SUNDAY, FIRST WEEK OF LENT
Reading 1: Gen 9:8-15 After saving Noah and his family from the flood, God establishes a new friendship-agreement (covenant) with him. The rainbow is a constant reminder of that covenant.
Reading 2: 1 Pet 3:18-22 St Peter says that the waters of the flood of Noah’s time were a type of the waters of our Baptism by which we are saved.
Gospel: Mk 1:12-15 After being baptised by John the Baptist, Jesus spent forty days in the desert. While there he was tempted by Satan. Mark gives a brief account of Jesus’ temptations and the beginning of his preaching.
TEMPTATIONS STRENGTHEN US
Today, on the first Sunday of Lent, the liturgy invites us to be aware of the temptations of Satan and to ignore his vile suggestions. All of us face temptations. A temptation is a trick, a deception, a lie; therefore, Jesus calls the devil, “the father of lies” (Jn 8:44). Satan does not just hide the truth, but replaces it with falsehood. He is a master manipulator, a cunning coaxer, an efficient enticer. The moment we journey in the path of holiness; he makes every effort to drag us back to sinfulness.
Adam and Eve were tempted by the devil and chose to listen to him. As a result, they lost the grace of God, inadvertently erecting a wall between God and humanity. The Gospel however, presents us with another personality, our Lord and Saviour Jesus Christ, who broke down that wall with the weapon of the cross. He too was tempted by the devil. But he did not yield to his vile promptings, “he was tempted in every way that we are, but he did not sin” (Heb 4:15).
In facing the challenges of Satan and being victorious over them, Jesus proclaims to all that God is far greater in power and majesty than Satan. He tried to tempt Jesus many times during his life but failed miserably. And, with every temptation that he conquered, Jesus gained greater power of him. The temptations strengthened Jesus. Similarly, God permits temptations in our life to strengthen our minds and hearts, and our desire for him in choosing to be obedient to his word no matter how convincing or attractive be the alternative.
Temptations are not meant for our ruin. In the face of temptation, there are always two voices, not one. Though the suggestions of the Evil One may be louder and more pronounced, there is always the calm, steady voice of God in the depths of our conscience. We see this in the life of Jesus as well.
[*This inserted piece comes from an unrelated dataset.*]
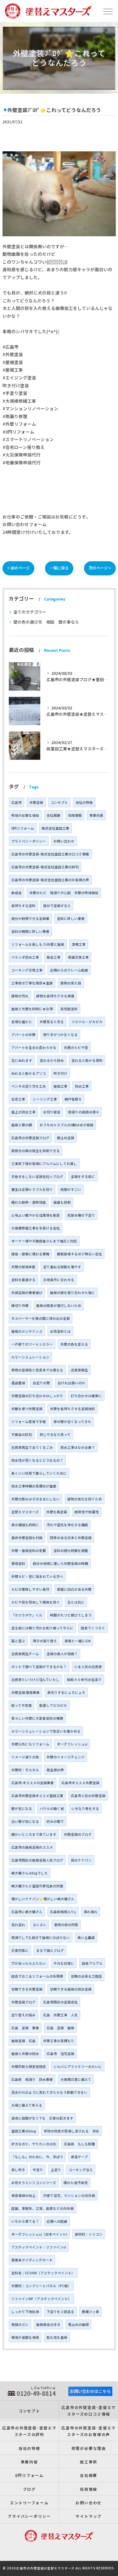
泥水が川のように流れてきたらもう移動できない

On the one hand, there was the voice of Satan ringing in his ears at every moment in different ways and through different people – “Use your power to silence the hypocrites and obliterate your enemies; win over the affection, admiration and praise of the people by giving them what they want; conquer the world with force.” But there was also the voice of his beloved Abba, constantly reminding him of his mission: “Take my love to men, love them till you die for them, conquer them with mercy, compassion and self-sacrifice.”
Satan relentlessly pushed him to set up a dictatorship of force, while God desired that he set up a reign of love. Jesus always listened to that calm, steady voice of God. This is how he conquered the Evil One at every step. He did not allow himself to be seduced into sin. Jesus came among us here on earth to overthrow the worldly kingdom of Satan that had its beginning when Adam disobeyed God in the garden of Eden. He came to reclaim God’s Kingdom that reigned in the heart of man before it was stolen by Satan through sin.
We face temptations. And God permits them so that we may prove the extent of our love for him, by choosing to be obedient to his will, and not our own passions and desires; by choosing to walk by faith, live by hope and be moved by selfless love in every thought, word and action. “Blessed is anyone who endures temptation. Such a one has stood the test and will receive the crown of life that the Lord has promised to those who love him.” (Jas 1:14) And we have the same tools that Jesus had with him, to conquer the Evil One – prayer and the word of God. Let us hold on to them firmly, that every temptation may be an occasion for us to take a step on the path of holiness.
Responsorial Psalm: Ps 25: 4-9 All your paths, O Lord, are mercy and faithfulness, for those who keep your covenant.